また、起業家と同じように使われる用語として創業者や経営者があります。起業家とはゆくゆくはこのどちらかの道をたどっていきます。著者である私自身も5年前に会社を創業したため、一起業家としての経験を含めて紹介します。
起業家とは
どんなことをする人?
起業家とは問題を解決する仕組みを作る人です。そのため、解決したい課題への当事者意識が必要であることがもちろんのこと、解決したい課題をビジネスへ変換する能力も必要です。
たとえば、場所にとらわれずに学べる環境を提供するために E-learning 型のスクールを立ち上げるといったように、『誰の』『どんな課題を』『どうやって』解決するかといったビジネスアイディアを考え、実現可能な形にできるよう行動をし続けます。
起業家に向き不向きはあるの?
起業家には課題意識と行動力が必要となりますが、起業家の向き不向きは基本的にはないと思っています。その理由として、行動力がない人は世の中に基本的には存在しないためです。行動力がないのではなく、『いま』行動するための動機が弱いだけなのです。そういった意味で『いま起業すべきか?』といった点は検討すべきです。
最近では、週末起業や1円起業といったようにハードルを下げた言い方もありますが、基本的には挑戦にはリスクが伴います。一時的に収入がなくなるといった金銭的リスクはわかりやすいですが、法を犯した場合などの評判リスク、起業しなかった場合のキャリアでの機会損失など挙げればキリがありません。だからこそ、色々なことを天秤にかけた上で判断をしないといけません。
起業家の分かれ道
創業者
創業初期は『起業家 = 創業者』です。起業家も創業者も仕組みを作る人です。社会に存在する課題を見つけ、それをビジネスモデルへ落とし込み、ビジネスの力で解決していく仕組みを作るのです。創業者は英語で Founder であり、プロフィールに Founder や Co-founder(共同創業者)と書いてある場合は、会社を立ち上げるときに一緒に始めた人ということです。
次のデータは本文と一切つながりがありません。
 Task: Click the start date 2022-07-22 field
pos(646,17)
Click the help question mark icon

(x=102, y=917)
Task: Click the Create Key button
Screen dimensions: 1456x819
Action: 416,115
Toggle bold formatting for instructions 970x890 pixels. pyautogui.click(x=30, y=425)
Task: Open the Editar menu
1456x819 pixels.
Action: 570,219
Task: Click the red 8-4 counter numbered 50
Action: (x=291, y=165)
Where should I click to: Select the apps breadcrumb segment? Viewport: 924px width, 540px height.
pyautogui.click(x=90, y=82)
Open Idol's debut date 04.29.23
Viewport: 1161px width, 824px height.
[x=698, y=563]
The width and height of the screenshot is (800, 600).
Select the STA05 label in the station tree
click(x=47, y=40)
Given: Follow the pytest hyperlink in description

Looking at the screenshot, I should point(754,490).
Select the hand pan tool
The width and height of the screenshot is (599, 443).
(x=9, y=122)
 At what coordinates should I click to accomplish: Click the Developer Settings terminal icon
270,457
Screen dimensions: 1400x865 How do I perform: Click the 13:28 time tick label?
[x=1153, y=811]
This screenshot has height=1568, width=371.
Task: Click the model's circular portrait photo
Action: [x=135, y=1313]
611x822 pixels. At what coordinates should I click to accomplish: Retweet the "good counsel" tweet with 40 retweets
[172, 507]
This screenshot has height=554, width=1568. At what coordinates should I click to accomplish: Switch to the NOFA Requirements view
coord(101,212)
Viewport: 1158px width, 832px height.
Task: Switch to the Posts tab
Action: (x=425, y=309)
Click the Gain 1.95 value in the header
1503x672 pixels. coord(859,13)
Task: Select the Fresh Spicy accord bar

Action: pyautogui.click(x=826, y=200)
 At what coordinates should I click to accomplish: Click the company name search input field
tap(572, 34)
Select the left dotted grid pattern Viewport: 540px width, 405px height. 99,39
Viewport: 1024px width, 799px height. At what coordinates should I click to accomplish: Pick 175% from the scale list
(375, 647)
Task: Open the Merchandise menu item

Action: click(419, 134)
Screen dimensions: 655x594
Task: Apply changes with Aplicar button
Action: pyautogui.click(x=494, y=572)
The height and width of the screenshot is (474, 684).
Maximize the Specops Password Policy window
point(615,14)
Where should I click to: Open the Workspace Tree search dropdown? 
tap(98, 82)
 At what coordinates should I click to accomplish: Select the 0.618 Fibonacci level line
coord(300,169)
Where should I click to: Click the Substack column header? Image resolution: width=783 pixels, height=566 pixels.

創業者は熱しやすく冷めやすい性格の人が多い印象で、仕組みを作り上げることができると、これからがビジネス的に美味しいときでも、次のことに挑戦したくなってしまう人がいます。仕組みを作ることに美学を感じている一方で、それが他の人の手によってうまく回り始める頃には興味を失っていることがあります。
実は私自身がそのタイプであり、常に最前線で新しい仕組みを作り続けていないと耐えられないのです。こういった性格の方は起業した後は創業者として経営よりも、新しい事業の創出に取り組み続ける方が向いています。
経営者
経営者は仕組みを伸ばす人です。計画性が高く、緻密に行動を管理できる人が向いています。起業家として事業を起こし、そのまま会社の組織を大きくするところまで一緒に成長していく人は経営者として成功しています。
一方で、創業者から経営を引き継ぎ、2代目以降の社長として経営者となるケースも私の周りでは増えてきました。新しい事業を作っていないと耐えられない創業者に新規事業の創出を任せ、経営は後続の社長を中心とした経営陣を構築して進めるのです。メリットは、それぞれの強みを活かせることです。創業者タイプの人は能力が高いように見えますが、経営など緻密に課題へと向き合うと相性が悪く、全然力が発揮されないことがあるのです。デメリットは経営方針の意思決定が創業者のスピードには敵わないことだと一般的には言われています。
おわりに
一言に起業家といってもキャリアとしては創業者タイプと経営者タイプがあります。これらがわかるのは、意外と進めてみてからだったりするのです。
私が創業したキカガクでは、私が創業から4年社長を務めた後、5年目からは現在の社長に後任をお願いしました。私自身が、経営というよりも、常に新しい事業を創出し続ける創業者として行動し続けたいという願いを聞き入れていただいた上での判断でした。
事業を創出する力に不安があるが、緻密に戦略を練っていくことに自信がある方は、次の経営者を探している創業者タイプの起業家に出会えると面白い反応が起きるはずです。